Are these new plants? Are the leaves turning brown? Its common for wisteria to be grown emersed, if this is a new plant it could be changing to the submerged form. If its not a new plant it _could_ be a lack in nutrients, wisteria is notorious for being a nutrient hog particularly nitrates. More info and pics would be helpful: tank size, light, co2?, water parameters ect...


----------



## DesignZ (Aug 14, 2014)

No these plants have been around for a few months. Tank size 6.6 w/ finnex fugeray. Water Parameters are all steady and maybe its the nitrates issue as I had a swarm of amazon frogbit that loved nitrates too. Will it come back?


----------



## FatherLandDescendant (Jul 24, 2014)

DesignZ said:


> No these plants have been around for a few months. Tank size 6.6 w/ finnex fugeray. Water Parameters are all steady and maybe its the nitrates issue as I had a swarm of amazon frogbit that loved nitrates too. Will it come back?


Should come back.


----------



## DesignZ (Aug 14, 2014)

FatherLandDescendant said:


> Should come back.


So just leave the plant in? Even though the stem is turning brown bottom up? It has no leaves on that particular stem


----------



## FatherLandDescendant (Jul 24, 2014)

DesignZ said:


> So just leave the plant in? Even though the stem is turning brown bottom up? It has no leaves on that particular stem


Cut the stem off at the sub, you do have the crown at the base of the roots exposed right?

As long as there is a new shoot starting it should rebound, mine always do. I'Ve move mine around a bit and it seems like every time I do I deal with the same problem and end up trimming way down, but it's always bounced back.


----------



## DesignZ (Aug 14, 2014)

There's no crown on my wisteria (we're talking about bulbs like on anubias right? And I'll cut it next water change. There are new shoots yes even with the browning at the root of the wisteria.


----------



## FatherLandDescendant (Jul 24, 2014)

DesignZ said:


> There's no crown on my wisteria (we're talking about bulbs like on anubias right? And I'll cut it next water change. There are new shoots yes even with the browning at the root of the wisteria.


 
Not a bulb. Where the plant meets the root. You want to pull it up just before your root is going to be exposed


----------



## DesignZ (Aug 14, 2014)

Ah many people refer ribosomes as crowns aha. yes its exposed. Its been doing fine for the past 2 months but just recently some are browning. So I just leave itin and hope for the best I assume? Also any ideas on the cloudy orbs?


----------



## vanish (Apr 21, 2014)

Wisteria doesn't have a crown. The roots also have no need to be exposed.

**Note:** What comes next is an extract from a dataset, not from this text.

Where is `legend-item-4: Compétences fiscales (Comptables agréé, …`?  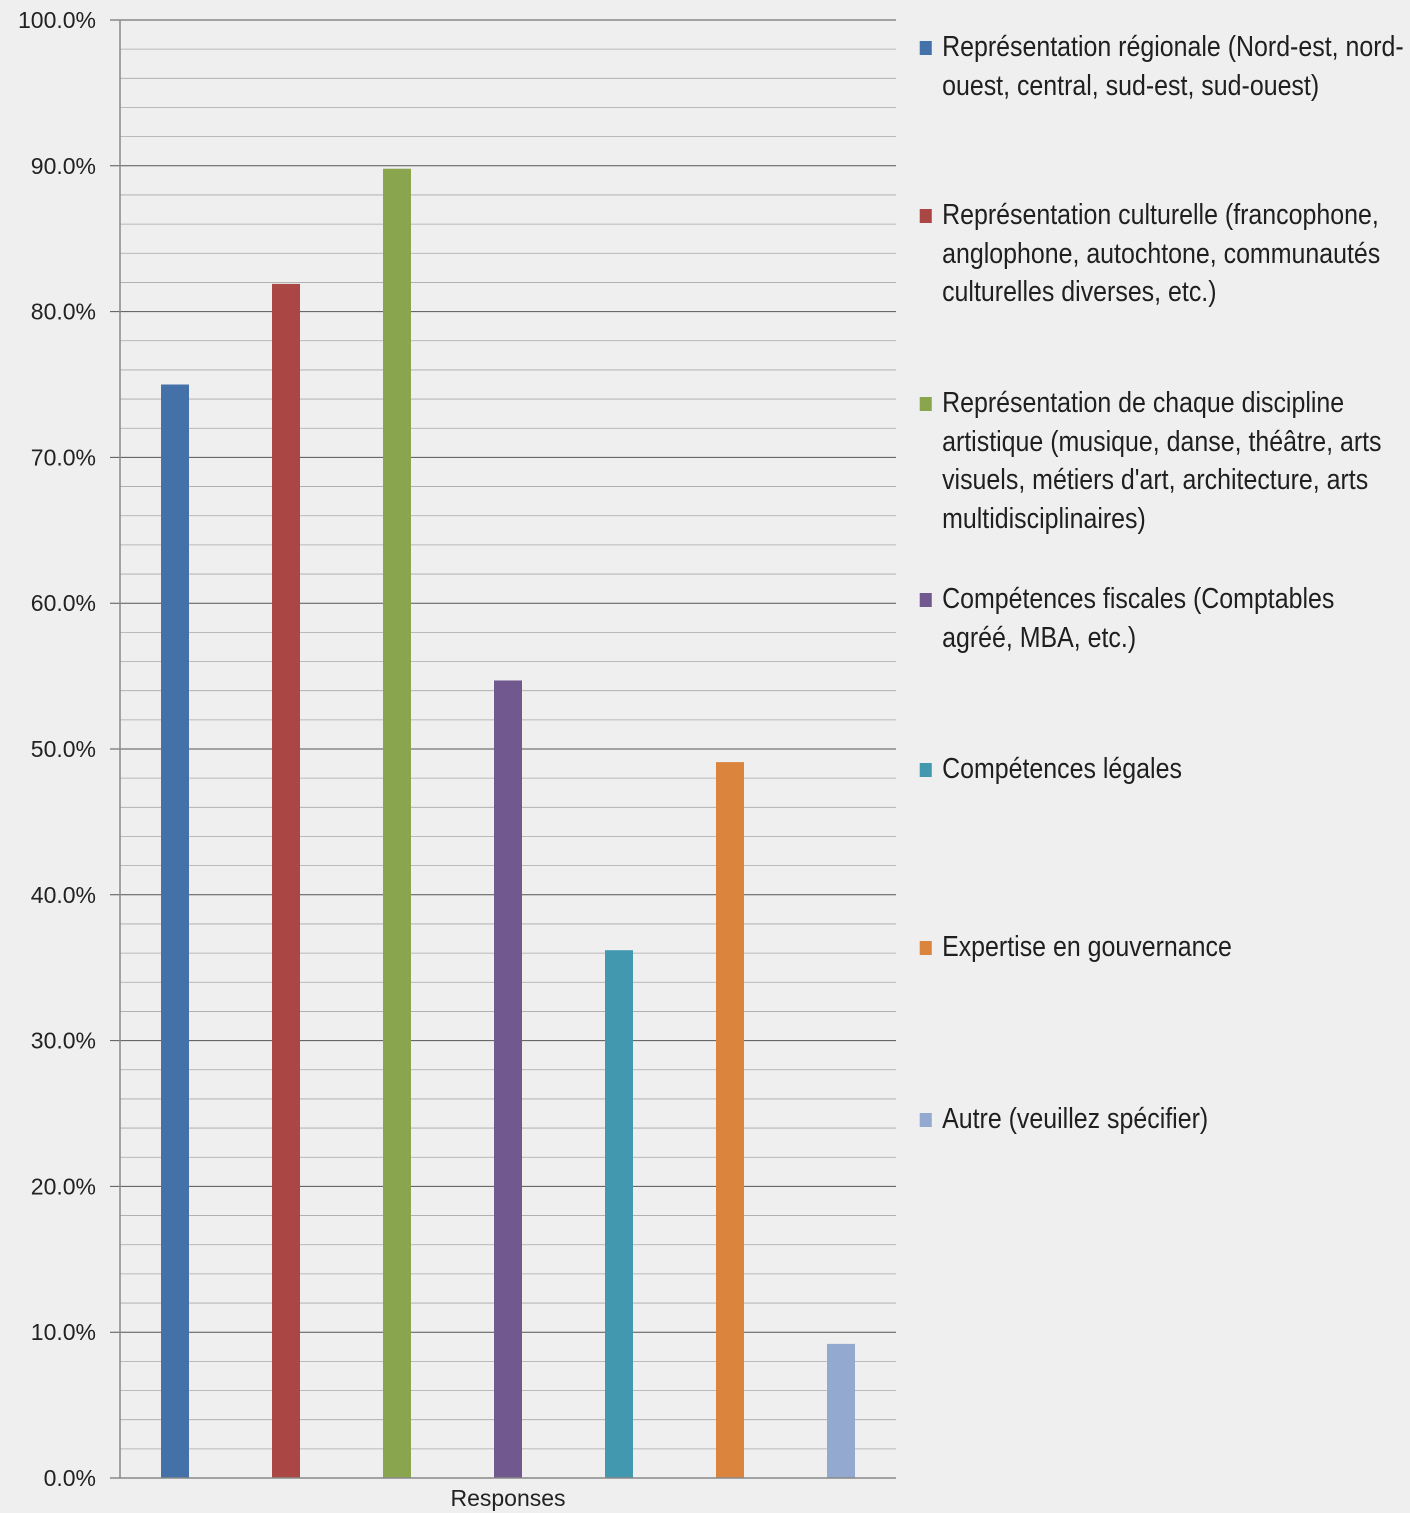 legend-item-4: Compétences fiscales (Comptables agréé, … is located at coordinates (1128, 618).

DesignZ, what you have is a cutting or of wisteria that has too much stem still on it. Cut the browning part off just below where the roots are coming out. That bottom part is rotting because it is below the roots and therefore has no nutrient uptake.

Reread all the posts and see that these are not new plants. My suggestion still applies: cut off the stem just below some roots. Remove the old section of rotting stem. Replant top of plant.


----------



## DesignZ (Aug 14, 2014)

@vanish the part that is browning is around the root and up. Where it is planted.


----------



## FatherLandDescendant (Jul 24, 2014)

Cut it at the root.


----------



## DesignZ (Aug 14, 2014)

Alright plan to do that with the living upper part and hope for the best.


----------